According to Dr. Schett’s team, the woman receiving the experimental CD19 CAR T-cell therapy appeared to respond as hoped. The CAR T-cells circulating in the bloodstream increased rapidly during the first nine days, followed by the “complete and sustained depletion of circulating B cells. This corresponded to an observable remission of the patient’s clinical symptoms of lupus without any negative side effects attributable to the treatment.
Encouraged by these results, the researchers expanded the experimental human trial to evaluate another five patients (four women and one man) who have lupus. The results of this second round of human trials were recently published in Nature.
As before, T-cells were drawn from each patient and transduced using a lentiviral anti-CD19 CAR vector, then each unique formulation was reinjected back into each individual patient.
As happened during the first human trial, the number of CAR T-cells rose rapidly, followed by a deep depletion of B cells and a marked improvement in clinical symptoms and results from standardized clinical tests.
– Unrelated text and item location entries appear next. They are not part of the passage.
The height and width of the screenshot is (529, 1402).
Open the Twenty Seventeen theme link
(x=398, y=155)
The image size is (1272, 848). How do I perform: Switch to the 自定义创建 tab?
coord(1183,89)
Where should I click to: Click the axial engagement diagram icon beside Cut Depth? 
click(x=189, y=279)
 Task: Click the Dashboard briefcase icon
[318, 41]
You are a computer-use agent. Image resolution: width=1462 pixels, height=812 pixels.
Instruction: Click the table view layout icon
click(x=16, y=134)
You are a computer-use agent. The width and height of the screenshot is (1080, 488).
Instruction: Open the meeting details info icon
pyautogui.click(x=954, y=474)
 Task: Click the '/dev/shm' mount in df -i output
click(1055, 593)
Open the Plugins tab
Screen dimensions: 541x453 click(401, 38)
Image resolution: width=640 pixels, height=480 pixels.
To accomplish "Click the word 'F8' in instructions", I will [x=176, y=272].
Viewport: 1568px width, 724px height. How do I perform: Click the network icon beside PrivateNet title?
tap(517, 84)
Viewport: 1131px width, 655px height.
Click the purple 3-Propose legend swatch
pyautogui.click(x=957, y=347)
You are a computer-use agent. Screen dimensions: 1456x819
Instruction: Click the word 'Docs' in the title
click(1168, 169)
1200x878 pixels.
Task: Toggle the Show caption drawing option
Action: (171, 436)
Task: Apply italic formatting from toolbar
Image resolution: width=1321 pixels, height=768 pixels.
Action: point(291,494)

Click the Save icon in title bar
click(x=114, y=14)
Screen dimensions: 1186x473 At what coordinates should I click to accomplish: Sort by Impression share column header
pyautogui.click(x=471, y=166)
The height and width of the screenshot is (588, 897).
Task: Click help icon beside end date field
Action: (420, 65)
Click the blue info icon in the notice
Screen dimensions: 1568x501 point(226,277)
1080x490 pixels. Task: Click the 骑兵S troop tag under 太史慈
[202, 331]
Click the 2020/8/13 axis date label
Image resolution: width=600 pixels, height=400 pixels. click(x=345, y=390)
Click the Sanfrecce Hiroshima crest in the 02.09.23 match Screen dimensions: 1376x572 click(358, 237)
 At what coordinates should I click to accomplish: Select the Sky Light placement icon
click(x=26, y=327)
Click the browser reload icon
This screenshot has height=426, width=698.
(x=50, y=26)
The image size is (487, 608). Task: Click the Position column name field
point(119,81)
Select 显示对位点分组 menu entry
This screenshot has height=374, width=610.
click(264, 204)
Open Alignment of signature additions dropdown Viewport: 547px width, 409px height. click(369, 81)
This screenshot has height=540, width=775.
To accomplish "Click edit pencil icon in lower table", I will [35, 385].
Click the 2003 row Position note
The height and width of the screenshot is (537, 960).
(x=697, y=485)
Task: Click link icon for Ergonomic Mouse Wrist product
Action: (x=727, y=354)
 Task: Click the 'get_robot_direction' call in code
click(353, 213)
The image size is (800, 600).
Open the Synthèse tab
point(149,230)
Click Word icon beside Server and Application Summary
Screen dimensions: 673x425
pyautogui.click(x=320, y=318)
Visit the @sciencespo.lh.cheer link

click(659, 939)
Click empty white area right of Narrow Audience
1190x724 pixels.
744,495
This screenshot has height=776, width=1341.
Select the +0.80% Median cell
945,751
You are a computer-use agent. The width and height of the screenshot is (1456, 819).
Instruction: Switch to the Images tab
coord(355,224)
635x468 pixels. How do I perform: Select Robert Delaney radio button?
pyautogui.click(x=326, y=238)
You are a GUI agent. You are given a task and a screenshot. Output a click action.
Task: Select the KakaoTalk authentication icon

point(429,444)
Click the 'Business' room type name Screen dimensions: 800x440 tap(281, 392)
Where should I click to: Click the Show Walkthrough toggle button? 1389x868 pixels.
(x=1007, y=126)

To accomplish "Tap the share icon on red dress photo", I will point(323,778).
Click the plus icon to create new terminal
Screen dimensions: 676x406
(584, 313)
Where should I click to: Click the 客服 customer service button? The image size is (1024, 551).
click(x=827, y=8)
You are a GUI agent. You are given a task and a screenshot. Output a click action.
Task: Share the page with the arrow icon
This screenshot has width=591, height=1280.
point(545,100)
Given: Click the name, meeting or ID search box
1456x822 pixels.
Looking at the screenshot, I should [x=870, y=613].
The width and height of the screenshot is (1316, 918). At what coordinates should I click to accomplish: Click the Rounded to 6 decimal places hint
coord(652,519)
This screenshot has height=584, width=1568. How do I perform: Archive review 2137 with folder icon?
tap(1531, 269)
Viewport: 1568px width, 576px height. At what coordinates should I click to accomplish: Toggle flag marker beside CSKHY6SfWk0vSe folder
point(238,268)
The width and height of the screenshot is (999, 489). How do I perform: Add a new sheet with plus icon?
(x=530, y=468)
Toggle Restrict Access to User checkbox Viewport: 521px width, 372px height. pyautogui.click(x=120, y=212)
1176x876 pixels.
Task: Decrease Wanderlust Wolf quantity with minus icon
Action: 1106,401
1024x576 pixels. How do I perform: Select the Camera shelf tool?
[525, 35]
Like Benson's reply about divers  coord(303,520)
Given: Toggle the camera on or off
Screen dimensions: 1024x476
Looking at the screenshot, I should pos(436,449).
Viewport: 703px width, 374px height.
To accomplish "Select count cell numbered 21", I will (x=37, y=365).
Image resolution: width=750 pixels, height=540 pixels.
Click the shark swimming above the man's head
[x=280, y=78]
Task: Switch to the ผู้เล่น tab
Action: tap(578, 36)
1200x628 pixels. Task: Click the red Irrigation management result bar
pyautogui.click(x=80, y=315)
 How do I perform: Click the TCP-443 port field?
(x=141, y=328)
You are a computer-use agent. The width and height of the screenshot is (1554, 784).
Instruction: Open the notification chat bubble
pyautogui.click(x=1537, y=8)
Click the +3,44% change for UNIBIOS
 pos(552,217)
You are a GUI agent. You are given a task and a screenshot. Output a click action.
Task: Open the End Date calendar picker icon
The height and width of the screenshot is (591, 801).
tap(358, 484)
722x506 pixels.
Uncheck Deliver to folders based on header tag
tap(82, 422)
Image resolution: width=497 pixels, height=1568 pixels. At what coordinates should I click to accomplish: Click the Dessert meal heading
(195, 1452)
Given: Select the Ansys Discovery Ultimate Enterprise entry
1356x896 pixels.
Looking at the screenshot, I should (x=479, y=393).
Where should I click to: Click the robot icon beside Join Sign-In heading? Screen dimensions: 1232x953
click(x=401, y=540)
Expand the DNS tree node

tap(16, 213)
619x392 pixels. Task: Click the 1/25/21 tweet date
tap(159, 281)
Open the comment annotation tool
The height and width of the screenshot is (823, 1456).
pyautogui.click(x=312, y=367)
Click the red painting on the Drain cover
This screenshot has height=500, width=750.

After three months, the patients entered remission according to the DORIS evaluation test criteria.
At about 8 months, monitoring tests indicated a return of B cells in the blood, but they did not exhibit dangerous autoimmune behavior. To some researchers, this indicates that the newly generated B cells emerging from the bone marrow were unaffected by the original onset of lupus.
Speaking to Healio magazine, Dr. Geog Shett said “We were excited from the beginning, and we continue to be thrilled by the response we observed. Of course, we are actually very happy to see that the approach is feasible in lupus… before the first patient, we did not know what would happen if you expanded T cells from an autoimmune patient and reinjected them. We thought it might cause problems like inflammation, but that was not the case.”
Dr. Shett cautions that it’s too early to say the Lupus patients are cured, but the results are encouraging. “It’s pretty touching that you change the life of a young person,” Schett told STAT.
Overwhelming Demand for Access to CAR T-Cell Therapies
Given the potential that CAR T-cell therapy could offer Systemic Lupus Erythematosus (SLE) patients long periods of remission – or potentially even a cure – it’s not surprising that patients are seeking ways to gain access to this revolutionary experimental treatment.
This mirrors the problem of high demand and limited supply that oncologists have encountered trying to source experimental “compassionate use” CAR T-cell-based cancer treatments for their patients.
Currently, any form of CAR T-cell therapy is expensive – treatment costs are estimated at $400,000 or more per patient.
Because the therapy is personalized for each patient, specialty clinical laboratories are finding it difficult to scale up production despite increasing demand.
Hopefully, the supply issues can be addressed quickly, as CAR T-cell therapy may prove a valuable treatment for other autoimmune conditions where B Cells that have gone awry are thought to be responsible, including systemic sclerosis, multiple sclerosis, Chron’s disease, plaque psoriasis, and rheumatoid arthritis.